▶ Fragmento de página:
El mito romántico de la Sevilla eterna cautivó a mi madre, lo que unido a las mayores expectativas de empleo de su familia, la llevó a tomar la decisión de afincarse en la ciudad del Guadalquivir. Por ello mi padre solicitó cambio de destino profesional y junto a mis abuelos se trasladaron de Extremadura a Andalucía.
Sevilla,
su cultura y sus tradiciones nos fueron ajenas, pero crecimos imbuyéndonos de
ese universo nuevo y atractivo que, poco a poco, y con el paso de los años, lo
interiorizamos y, reconociéndolo como propio, se lo transmitimos a nuestros
hijos.
No
obstante, en ocasiones, me he descubierto ingrávida cuando a mi alrededor el
folclore más auténtico se hacía cotidiano. El puchero sevillano, la feria de
abril, el seseo y la Semana Santa, serían algunos de los baluartes por
conquistar, que dejarían, sin embargo, lagunas en el camino, como mi distancia
de los pregones de la semana grande de Sevilla.

▶ Aplica lo leído:
[a] Responde según el texto sobre el traslado a Sevilla:
(i) ¿Desde qué región se trasladó la familia a Andalucía?
(ii) ¿Qué solicitó el padre para poder mudarse?
(iii) ¿De qué se reconoce una distancia al final del texto?
[b] Reproduce sin cambios un fragmento del texto sobre el traslado a Sevilla: empieza en las palabras "El mito romántico" y detente después de "Extremadura a Andalucía.".
[c] Prosigue el texto sobre el traslado a Sevilla a partir de su última oración.

▶ Datos aportados:
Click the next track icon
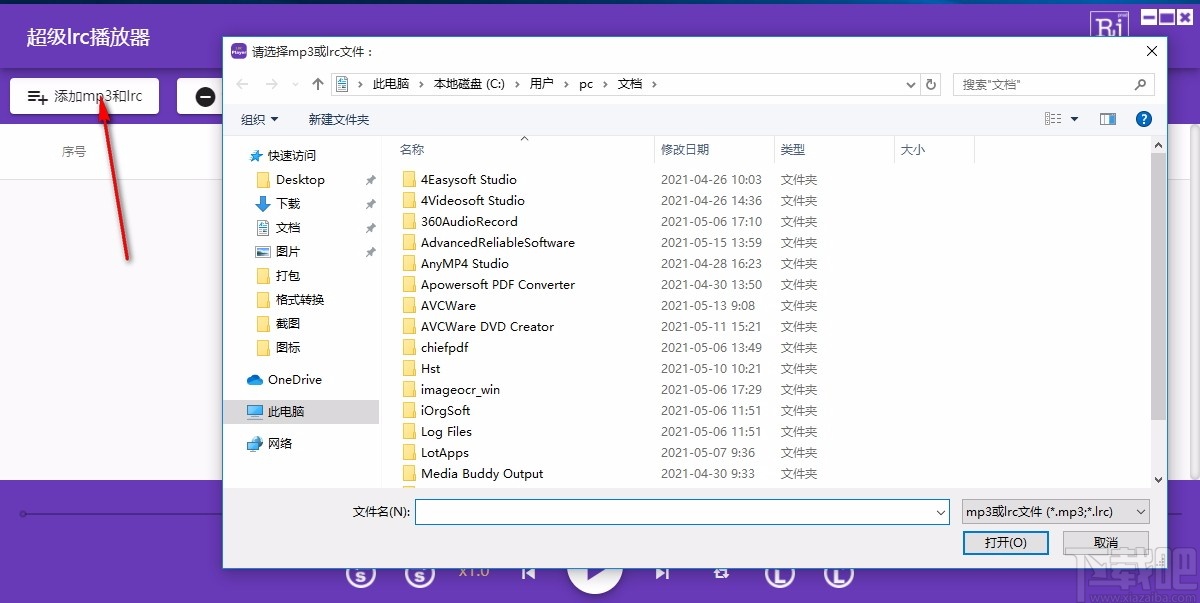Image resolution: width=1200 pixels, height=603 pixels. click(661, 574)
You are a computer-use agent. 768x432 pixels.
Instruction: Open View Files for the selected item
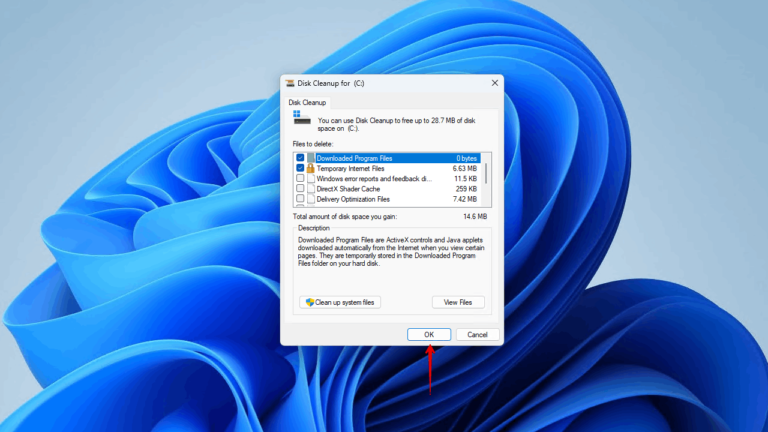[x=458, y=302]
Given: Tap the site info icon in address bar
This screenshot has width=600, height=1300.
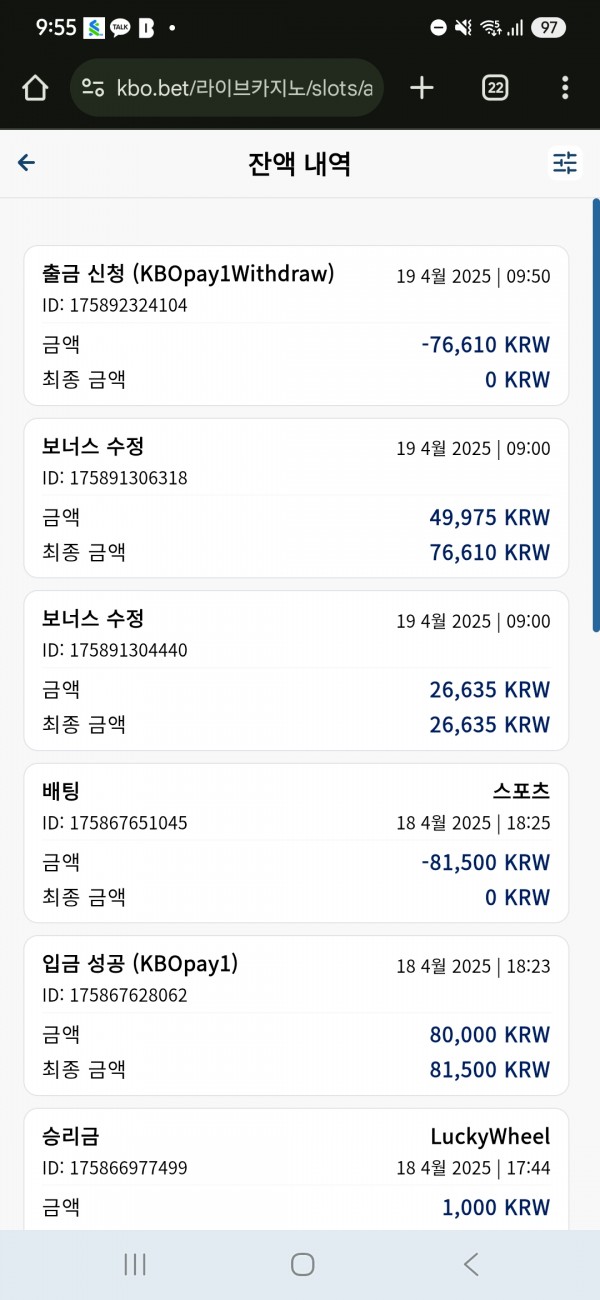Looking at the screenshot, I should [93, 88].
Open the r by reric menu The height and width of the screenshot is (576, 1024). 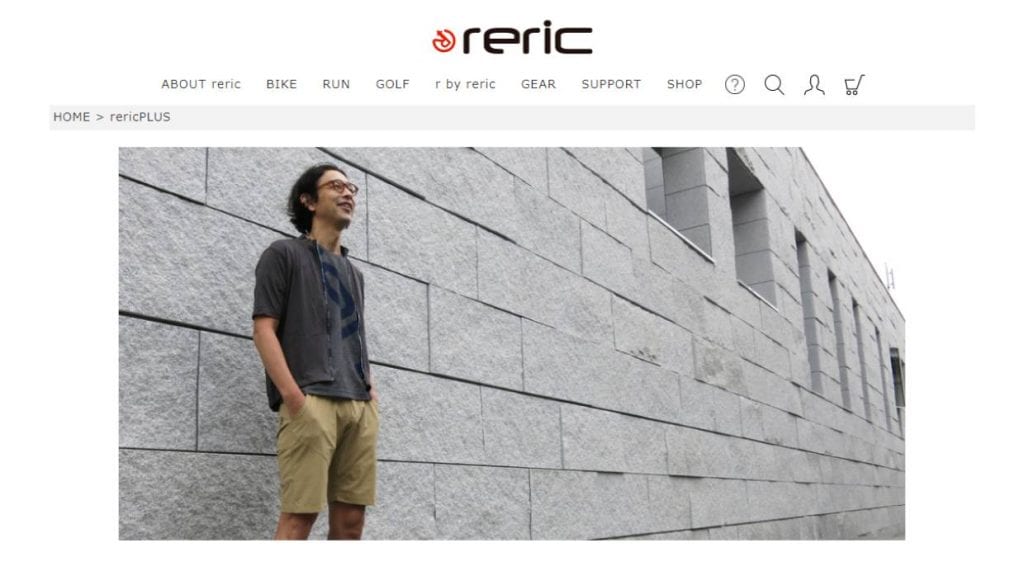466,84
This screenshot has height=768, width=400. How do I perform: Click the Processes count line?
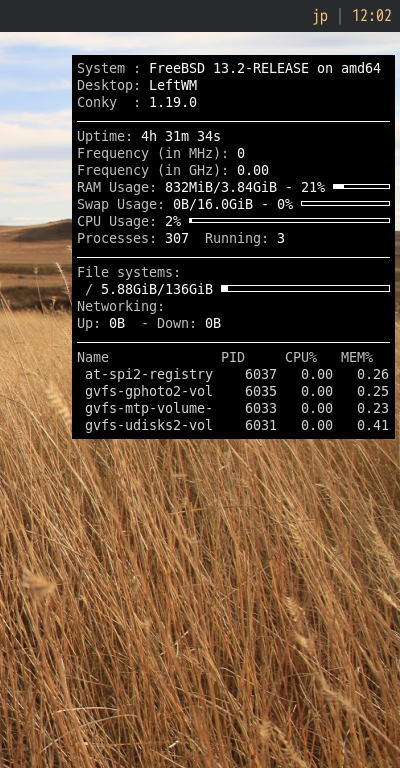pyautogui.click(x=181, y=239)
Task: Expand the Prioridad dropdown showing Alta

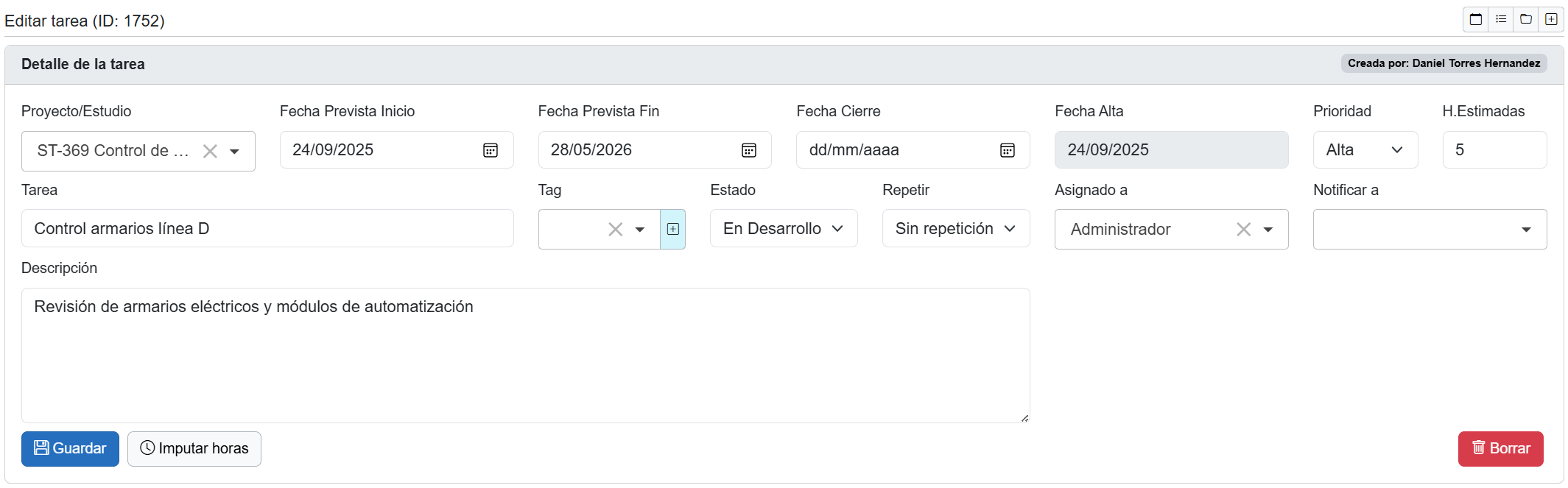Action: (1365, 150)
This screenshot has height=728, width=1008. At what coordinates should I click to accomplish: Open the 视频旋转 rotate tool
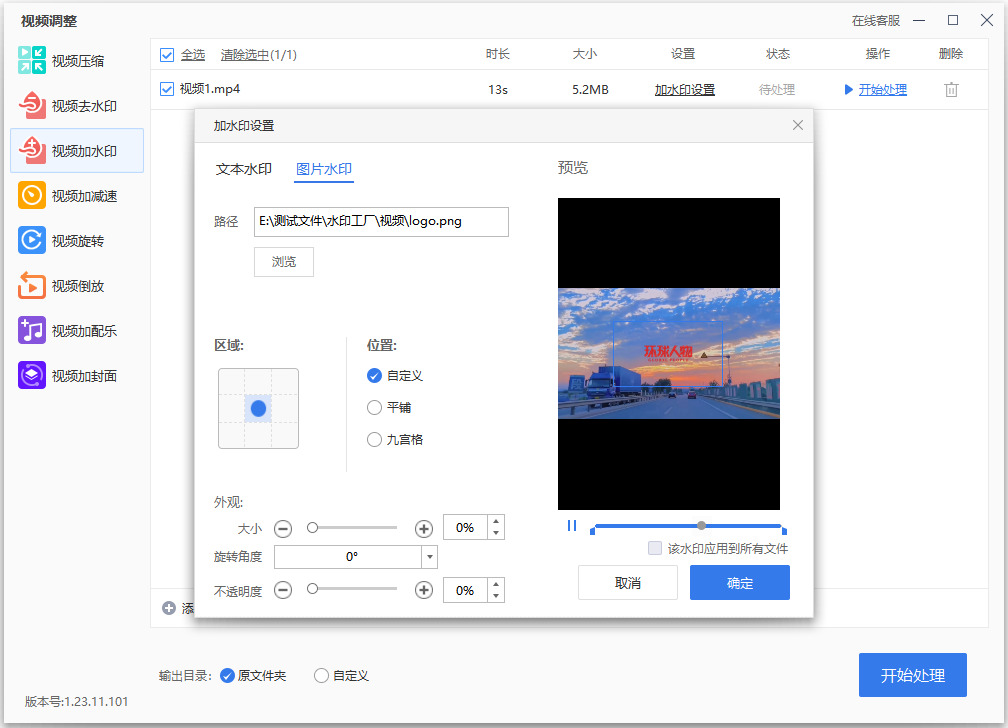click(x=62, y=241)
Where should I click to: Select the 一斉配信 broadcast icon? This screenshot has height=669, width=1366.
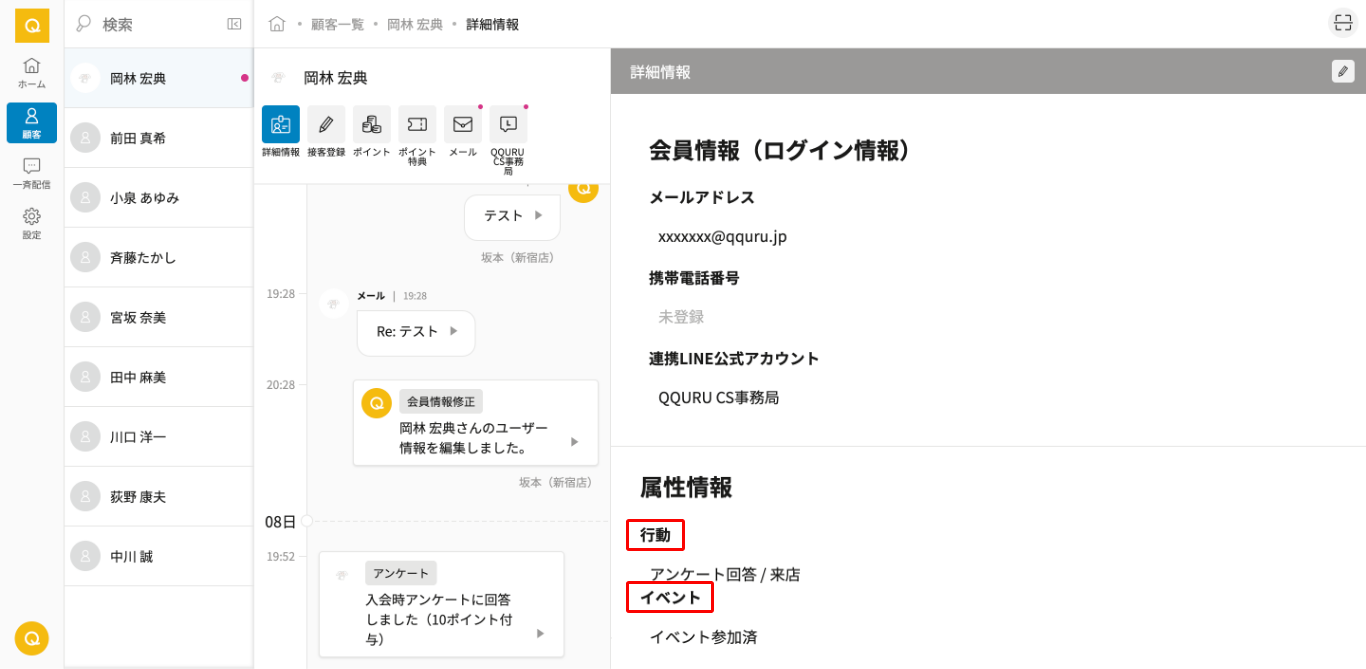31,172
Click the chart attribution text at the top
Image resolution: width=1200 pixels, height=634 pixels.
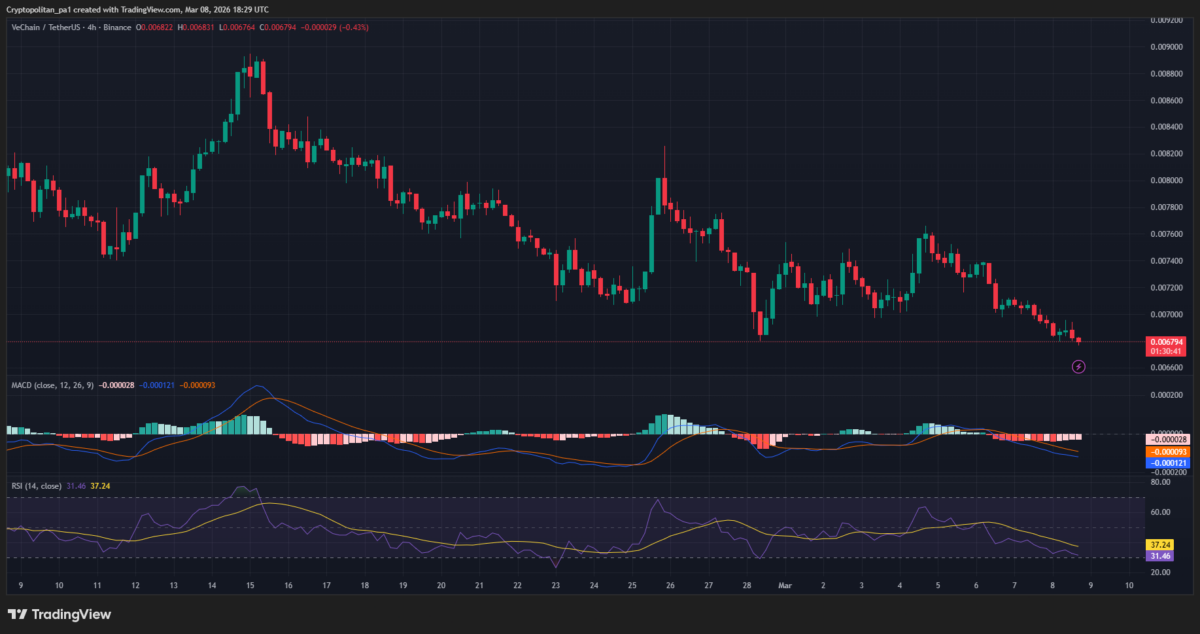tap(137, 8)
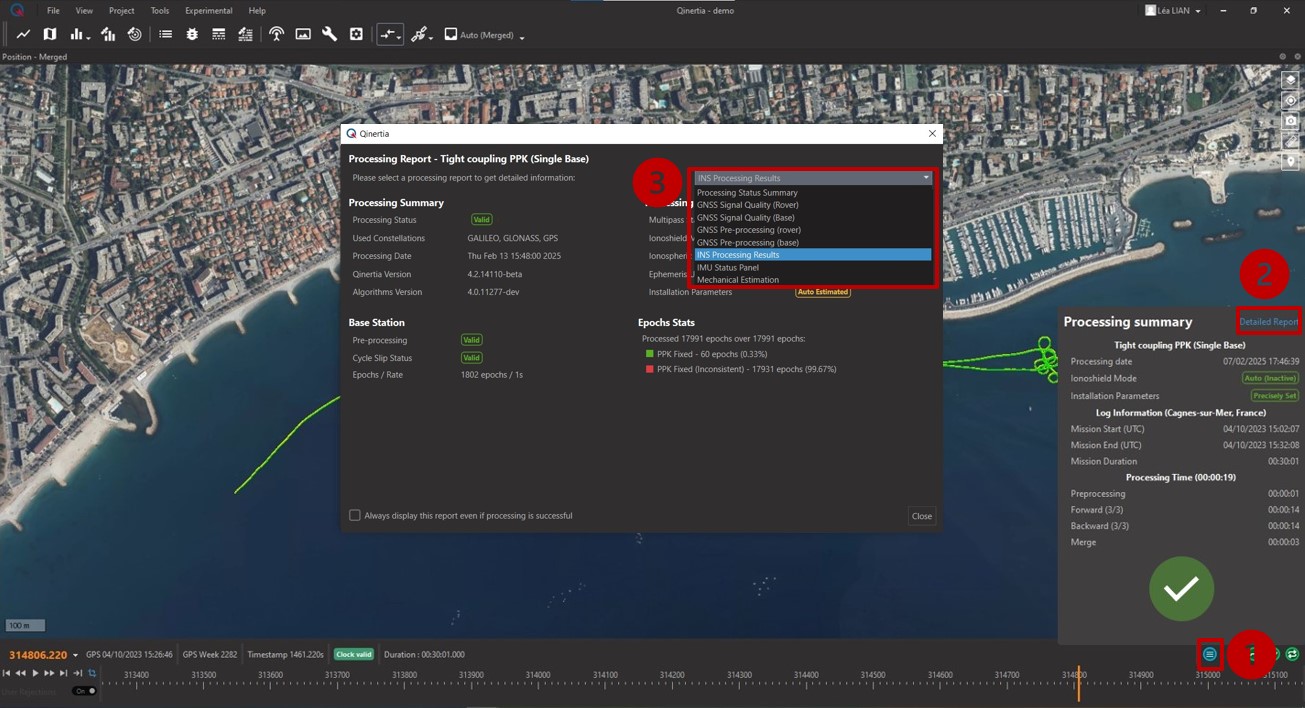Click the location pin map icon
Image resolution: width=1305 pixels, height=708 pixels.
coord(1290,161)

▶ Respuestas numeradas:
[a]
(i) Desde Extremadura.
(ii) Un cambio de destino profesional.
(iii) De los pregones de la semana grande de Sevilla.

[b]
El mito romántico de la Sevilla eterna cautivó a mi madre, lo que unido a las mayores expectativas de empleo de su familia, la llevó a tomar la decisión de afincarse en la ciudad del Guadalquivir. Por ello mi padre solicitó cambio de destino profesional y junto a mis abuelos se trasladaron de Extremadura a Andalucía.

[c]
Sin
embargo, la vida ofrece sorpresas tan maravillosas como la de nombrar pregonero
de la Semana Santa a Enrique Casellas, primo de mi marido y con ello despertar
mi interés por algo que creía lejano.
Y así fue,
como desde casa y en diferido, descubrí, la poesía, el lirismo, el compromiso y
la emotividad que impregnaron las páginas que Enrique leyó consagrando ese
trascendental momento, convertido en mágico recuerdo inmortal.
La
belleza de las alegorías, la riqueza de las imágenes poéticas y la humildad que
emanaba del escrito sirvieron de alfarera vasija sobre la que verter un relato
en el que la mujer, como símbolo de María, sería real y auténtica. Por ello, Enrique
nos contaría la historia de Encarnación y de Refugio que, como tantas otras
mujeres entregaron su vida a los demás y cuyos reflejos idealizaría en las
imágenes procesionales de las Vírgenes de San Benito y de San Bernardo.
La Virgen
de las Angustias, cuyo rostro de dolor contenido arrancaría aquellas palabras
profundas de Pascual González y que Enrique desprendería de su memoria para
compartirlas con nosotros y nosotras, sería otra imagen femenina. Como la de su
esposa y su hija y, sobre todo, la de su madre a quien homenajearía con
delicada belleza, mencionando de soslayo la enfermedad, de la que no se habla,
y que les fracturó el alma y el corazón.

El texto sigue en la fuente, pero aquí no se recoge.